* _Exercise task_
Rewrite these entries as a numbered list, omitting any blank lines.

[Word and element locating data]
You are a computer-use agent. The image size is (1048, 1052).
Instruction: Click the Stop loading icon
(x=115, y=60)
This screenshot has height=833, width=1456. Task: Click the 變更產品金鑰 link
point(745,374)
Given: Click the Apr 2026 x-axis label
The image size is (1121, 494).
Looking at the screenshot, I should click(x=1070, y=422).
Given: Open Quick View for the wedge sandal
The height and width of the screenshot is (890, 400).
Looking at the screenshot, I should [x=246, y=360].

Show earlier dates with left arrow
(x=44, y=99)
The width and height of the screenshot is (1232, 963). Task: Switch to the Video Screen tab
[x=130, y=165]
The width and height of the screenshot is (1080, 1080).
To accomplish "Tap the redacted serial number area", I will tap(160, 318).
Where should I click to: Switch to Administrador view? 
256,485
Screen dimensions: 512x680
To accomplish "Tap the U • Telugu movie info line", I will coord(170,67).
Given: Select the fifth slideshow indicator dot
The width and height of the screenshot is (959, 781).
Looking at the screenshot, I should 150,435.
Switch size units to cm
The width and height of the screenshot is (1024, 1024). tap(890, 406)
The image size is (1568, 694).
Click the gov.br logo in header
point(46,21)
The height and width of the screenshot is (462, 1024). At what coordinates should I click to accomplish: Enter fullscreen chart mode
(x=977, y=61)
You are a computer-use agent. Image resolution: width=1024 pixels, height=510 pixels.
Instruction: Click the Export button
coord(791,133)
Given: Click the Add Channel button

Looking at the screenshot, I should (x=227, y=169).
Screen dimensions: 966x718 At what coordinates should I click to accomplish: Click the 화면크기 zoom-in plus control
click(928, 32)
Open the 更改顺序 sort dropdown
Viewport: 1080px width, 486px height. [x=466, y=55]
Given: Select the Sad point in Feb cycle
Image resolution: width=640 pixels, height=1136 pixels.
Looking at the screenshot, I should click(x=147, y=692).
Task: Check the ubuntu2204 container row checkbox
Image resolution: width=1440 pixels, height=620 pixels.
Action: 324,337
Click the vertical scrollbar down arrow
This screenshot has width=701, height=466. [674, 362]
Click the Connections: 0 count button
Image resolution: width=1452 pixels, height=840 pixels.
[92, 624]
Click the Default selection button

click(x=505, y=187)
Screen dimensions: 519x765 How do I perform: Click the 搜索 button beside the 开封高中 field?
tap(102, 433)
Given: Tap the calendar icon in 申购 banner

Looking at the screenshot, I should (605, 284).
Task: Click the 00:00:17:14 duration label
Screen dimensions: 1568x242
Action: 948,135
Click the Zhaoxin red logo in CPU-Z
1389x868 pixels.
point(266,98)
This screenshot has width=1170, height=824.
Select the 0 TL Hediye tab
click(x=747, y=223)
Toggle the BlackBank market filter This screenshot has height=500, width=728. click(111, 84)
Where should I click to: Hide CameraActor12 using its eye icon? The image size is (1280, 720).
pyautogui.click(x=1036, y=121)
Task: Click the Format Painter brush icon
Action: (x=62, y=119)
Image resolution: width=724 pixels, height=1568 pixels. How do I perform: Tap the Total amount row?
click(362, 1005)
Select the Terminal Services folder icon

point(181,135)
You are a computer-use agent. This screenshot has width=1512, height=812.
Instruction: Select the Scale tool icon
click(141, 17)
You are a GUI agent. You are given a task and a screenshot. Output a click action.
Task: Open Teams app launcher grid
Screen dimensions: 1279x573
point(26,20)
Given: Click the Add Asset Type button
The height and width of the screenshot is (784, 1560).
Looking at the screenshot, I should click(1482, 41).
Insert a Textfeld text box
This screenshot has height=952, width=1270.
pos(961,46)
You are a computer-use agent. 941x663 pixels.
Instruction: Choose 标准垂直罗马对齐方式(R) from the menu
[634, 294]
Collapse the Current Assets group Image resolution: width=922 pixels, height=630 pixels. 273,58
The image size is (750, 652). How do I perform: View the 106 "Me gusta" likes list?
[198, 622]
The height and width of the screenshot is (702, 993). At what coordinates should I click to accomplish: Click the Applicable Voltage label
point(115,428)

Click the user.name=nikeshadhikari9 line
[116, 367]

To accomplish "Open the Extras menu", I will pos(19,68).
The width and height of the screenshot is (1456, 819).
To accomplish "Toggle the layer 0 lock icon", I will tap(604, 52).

* _Response for this exercise_
1. You are a computer-use agent. The image size is (1048, 1052).
2. Instruction: Click the Stop loading icon
3. (x=115, y=60)
4. This screenshot has height=833, width=1456. Task: Click the 變更產品金鑰 link
5. point(745,374)
6. Given: Click the Apr 2026 x-axis label
7. The image size is (1121, 494).
8. Looking at the screenshot, I should click(x=1070, y=422).
9. Given: Open Quick View for the wedge sandal
10. The height and width of the screenshot is (890, 400).
11. Looking at the screenshot, I should [x=246, y=360].
12. Show earlier dates with left arrow
13. (x=44, y=99)
14. The width and height of the screenshot is (1232, 963). Task: Switch to the Video Screen tab
15. [x=130, y=165]
16. The width and height of the screenshot is (1080, 1080).
17. To accomplish "Tap the redacted serial number area", I will tap(160, 318).
18. Where should I click to: Switch to Administrador view? 
19. 256,485
20. Screen dimensions: 512x680
21. To accomplish "Tap the U • Telugu movie info line", I will coord(170,67).
22. Given: Select the fifth slideshow indicator dot
23. The width and height of the screenshot is (959, 781).
24. Looking at the screenshot, I should 150,435.
25. Switch size units to cm
26. The width and height of the screenshot is (1024, 1024). tap(890, 406)
27. The image size is (1568, 694).
28. Click the gov.br logo in header
29. point(46,21)
30. The height and width of the screenshot is (462, 1024). At what coordinates should I click to accomplish: Enter fullscreen chart mode
31. (x=977, y=61)
32. You are a computer-use agent. Image resolution: width=1024 pixels, height=510 pixels.
33. Instruction: Click the Export button
34. coord(791,133)
35. Given: Click the Add Channel button
36. Looking at the screenshot, I should (x=227, y=169).
37. Screen dimensions: 966x718 At what coordinates should I click to accomplish: Click the 화면크기 zoom-in plus control
38. click(928, 32)
39. Open the 更改顺序 sort dropdown
40. Viewport: 1080px width, 486px height. [x=466, y=55]
41. Given: Select the Sad point in Feb cycle
42. Image resolution: width=640 pixels, height=1136 pixels.
43. Looking at the screenshot, I should click(x=147, y=692).
44. Task: Check the ubuntu2204 container row checkbox
45. Image resolution: width=1440 pixels, height=620 pixels.
46. Action: 324,337
47. Click the vertical scrollbar down arrow
48. This screenshot has width=701, height=466. [674, 362]
49. Click the Connections: 0 count button
50. Image resolution: width=1452 pixels, height=840 pixels.
51. [92, 624]
52. Click the Default selection button
53. click(x=505, y=187)
54. Screen dimensions: 519x765 How do I perform: Click the 搜索 button beside the 开封高中 field?
55. tap(102, 433)
56. Given: Tap the calendar icon in 申购 banner
57. Looking at the screenshot, I should (605, 284).
58. Task: Click the 00:00:17:14 duration label
59. Screen dimensions: 1568x242
60. Action: 948,135
61. Click the Zhaoxin red logo in CPU-Z
62. 1389x868 pixels.
63. point(266,98)
64. This screenshot has width=1170, height=824.
65. Select the 0 TL Hediye tab
66. click(x=747, y=223)
67. Toggle the BlackBank market filter This screenshot has height=500, width=728. click(111, 84)
68. Where should I click to: Hide CameraActor12 using its eye icon? The image size is (1280, 720).
69. pyautogui.click(x=1036, y=121)
70. Task: Click the Format Painter brush icon
71. Action: (x=62, y=119)
72. Image resolution: width=724 pixels, height=1568 pixels. How do I perform: Tap the Total amount row?
73. click(362, 1005)
74. Select the Terminal Services folder icon
75. point(181,135)
76. You are a computer-use agent. This screenshot has width=1512, height=812.
77. Instruction: Select the Scale tool icon
78. click(141, 17)
79. You are a GUI agent. You are given a task and a screenshot. Output a click action.
80. Task: Open Teams app launcher grid
81. Screen dimensions: 1279x573
82. point(26,20)
83. Given: Click the Add Asset Type button
84. The height and width of the screenshot is (784, 1560).
85. Looking at the screenshot, I should click(1482, 41).
86. Insert a Textfeld text box
87. This screenshot has height=952, width=1270.
88. pos(961,46)
89. You are a computer-use agent. 941x663 pixels.
90. Instruction: Choose 标准垂直罗马对齐方式(R) from the menu
91. [634, 294]
92. Collapse the Current Assets group Image resolution: width=922 pixels, height=630 pixels. 273,58
93. The image size is (750, 652). How do I perform: View the 106 "Me gusta" likes list?
94. [198, 622]
95. The height and width of the screenshot is (702, 993). At what coordinates should I click to accomplish: Click the Applicable Voltage label
96. point(115,428)
97. Click the user.name=nikeshadhikari9 line
98. [116, 367]
99. To accomplish "Open the Extras menu", I will pos(19,68).
100. The width and height of the screenshot is (1456, 819).
101. To accomplish "Toggle the layer 0 lock icon", I will tap(604, 52).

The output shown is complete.